**EXTRAIT CHOISI**
○ ○ ○ ○ ○
Victor Moët reçoit pour l’occasion le prince-président dans ses caves. Cette association Champagne/chemin de fer, tradition/progrès apparaît comme une nouvelle naissance du négoce, grâce à la sûreté et la rapidité du chemin de fer pour l’expédition des bouteilles de Champagne.
Reims et Epernay
Les négociants rémois ne demeurèrent pas en reste pour la distribution des vins mousseux. Il faut préciser qu’ils utilisaient bien avant leurs collègues sparnaciens, des excavations naturelles ou gallo-romaines -les fameuses "crayères" - pour y entreproser des produits alimentaires et/ou vinicoles.
De plus, la cité des sacres bénéficiait d’un réseau routier assez développé qui lui permettait de se positionner dans les échanges commerciaux devant Châlons et Epernay.
Aussi la mise à l’écart de la ligne de chemin de fer ne fut que provisoire. En effet, le 4 juin 1854 était inauguré par les autorités civiles et religieuses, avec halte-champagne, le tronçon ferré entre les deux villes du Champagne.
Parmi les locomotives, figurait la 021 "Ville de Könisberg", entièrement réalisée par les ateliers sparnaciens de la compagnie des chemins de fer de l’est.
Au siècle suivant, la cité rémoise, grâce notamment à la prospective de l’architecte Rotival, développera ses réseaux de communication tandis qu’Epernay demeurera dans ses acquis, l’avenue de Champagne demeurant la voie de frêt principale, par la route.
○ ○ ○ ○ ○
**OBJECTIF**
Dans l'extrait sur le champagne et le chemin de fer, recopiez mot pour mot le passage qui s'ouvre sur les mots contenant « Parmi les locomotives, figurait » et se clôt sur « par la route. ».

**DONNÉES FOURNIES**
○ ○ ○ ○ ○
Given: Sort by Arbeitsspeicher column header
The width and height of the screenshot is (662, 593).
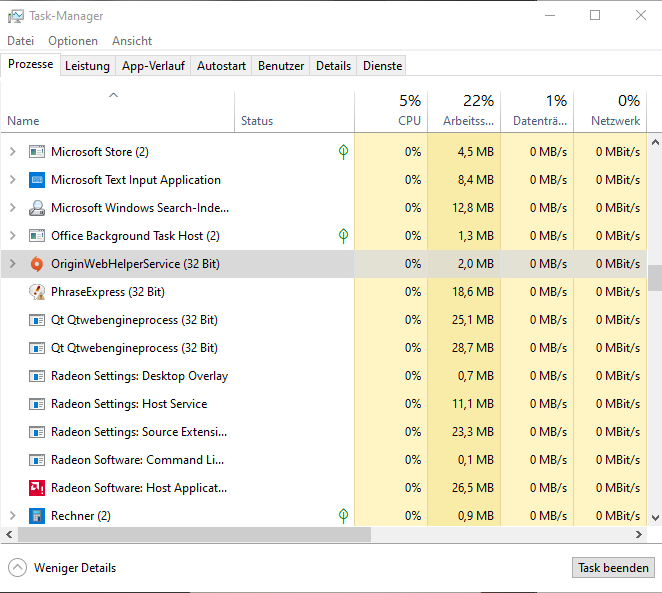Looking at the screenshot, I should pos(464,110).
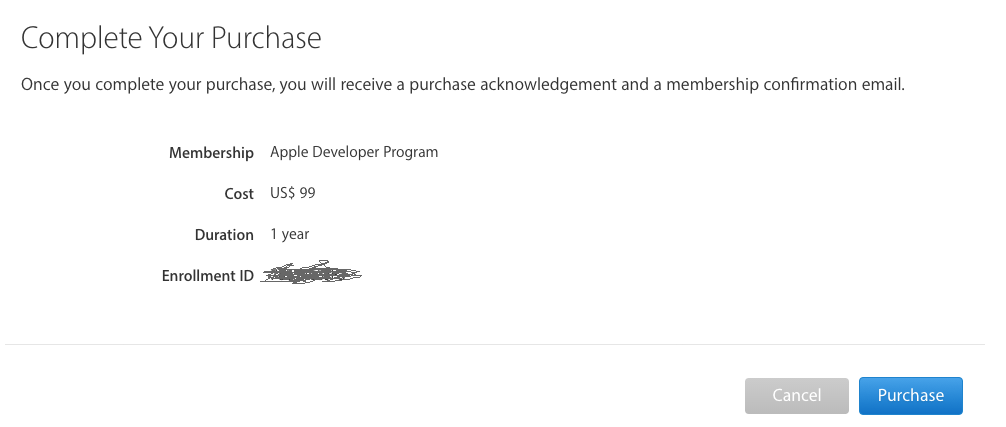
○ ○ ○ ○ ○
**CORRIGÉ**
Parmi les locomotives, figurait la 021 "Ville de Könisberg", entièrement réalisée par les ateliers sparnaciens de la compagnie des chemins de fer de l’est.
Au siècle suivant, la cité rémoise, grâce notamment à la prospective de l’architecte Rotival, développera ses réseaux de communication tandis qu’Epernay demeurera dans ses acquis, l’avenue de Champagne demeurant la voie de frêt principale, par la route.